Task instructions: Find the line that contains "Click the gray". Restate it and each following line exactly, through the end of the records.

——————————

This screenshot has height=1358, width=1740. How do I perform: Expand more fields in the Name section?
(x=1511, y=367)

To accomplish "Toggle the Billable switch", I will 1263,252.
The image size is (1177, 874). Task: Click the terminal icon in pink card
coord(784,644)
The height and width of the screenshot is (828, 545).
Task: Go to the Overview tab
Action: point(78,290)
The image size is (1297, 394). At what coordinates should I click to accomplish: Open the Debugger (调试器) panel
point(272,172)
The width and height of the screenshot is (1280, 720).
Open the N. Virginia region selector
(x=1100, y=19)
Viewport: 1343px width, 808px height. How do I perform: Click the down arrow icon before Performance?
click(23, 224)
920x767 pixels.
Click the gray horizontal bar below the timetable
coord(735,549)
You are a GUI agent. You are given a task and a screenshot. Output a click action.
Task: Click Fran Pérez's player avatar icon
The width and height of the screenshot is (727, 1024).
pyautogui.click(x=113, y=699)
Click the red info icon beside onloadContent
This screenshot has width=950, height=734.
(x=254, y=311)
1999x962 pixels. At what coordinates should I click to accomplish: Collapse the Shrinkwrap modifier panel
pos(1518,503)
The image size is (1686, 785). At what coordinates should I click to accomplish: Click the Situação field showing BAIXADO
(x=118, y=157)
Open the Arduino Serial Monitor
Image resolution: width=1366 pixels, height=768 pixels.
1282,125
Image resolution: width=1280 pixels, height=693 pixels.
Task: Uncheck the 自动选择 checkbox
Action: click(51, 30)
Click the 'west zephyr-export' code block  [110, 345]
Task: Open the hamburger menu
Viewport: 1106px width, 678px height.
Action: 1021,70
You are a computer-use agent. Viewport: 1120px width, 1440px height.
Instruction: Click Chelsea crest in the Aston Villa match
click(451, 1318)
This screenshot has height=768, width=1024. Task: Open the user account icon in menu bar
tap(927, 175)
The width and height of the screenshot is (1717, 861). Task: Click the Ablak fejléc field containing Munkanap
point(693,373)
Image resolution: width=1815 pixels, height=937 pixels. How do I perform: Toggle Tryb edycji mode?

——————————

Output for this task:
Click the gray horizontal bar below the timetable
coord(735,549)
You are a GUI agent. You are given a task and a screenshot. Output a click action.
Task: Click Fran Pérez's player avatar icon
The width and height of the screenshot is (727, 1024).
pyautogui.click(x=113, y=699)
Click the red info icon beside onloadContent
This screenshot has width=950, height=734.
(x=254, y=311)
1999x962 pixels. At what coordinates should I click to accomplish: Collapse the Shrinkwrap modifier panel
pos(1518,503)
The image size is (1686, 785). At what coordinates should I click to accomplish: Click the Situação field showing BAIXADO
(x=118, y=157)
Open the Arduino Serial Monitor
Image resolution: width=1366 pixels, height=768 pixels.
1282,125
Image resolution: width=1280 pixels, height=693 pixels.
Task: Uncheck the 自动选择 checkbox
Action: click(51, 30)
Click the 'west zephyr-export' code block  [110, 345]
Task: Open the hamburger menu
Viewport: 1106px width, 678px height.
Action: 1021,70
You are a computer-use agent. Viewport: 1120px width, 1440px height.
Instruction: Click Chelsea crest in the Aston Villa match
click(451, 1318)
This screenshot has height=768, width=1024. Task: Open the user account icon in menu bar
tap(927, 175)
The width and height of the screenshot is (1717, 861). Task: Click the Ablak fejléc field containing Munkanap
point(693,373)
Image resolution: width=1815 pixels, height=937 pixels. How do I perform: Toggle Tryb edycji mode?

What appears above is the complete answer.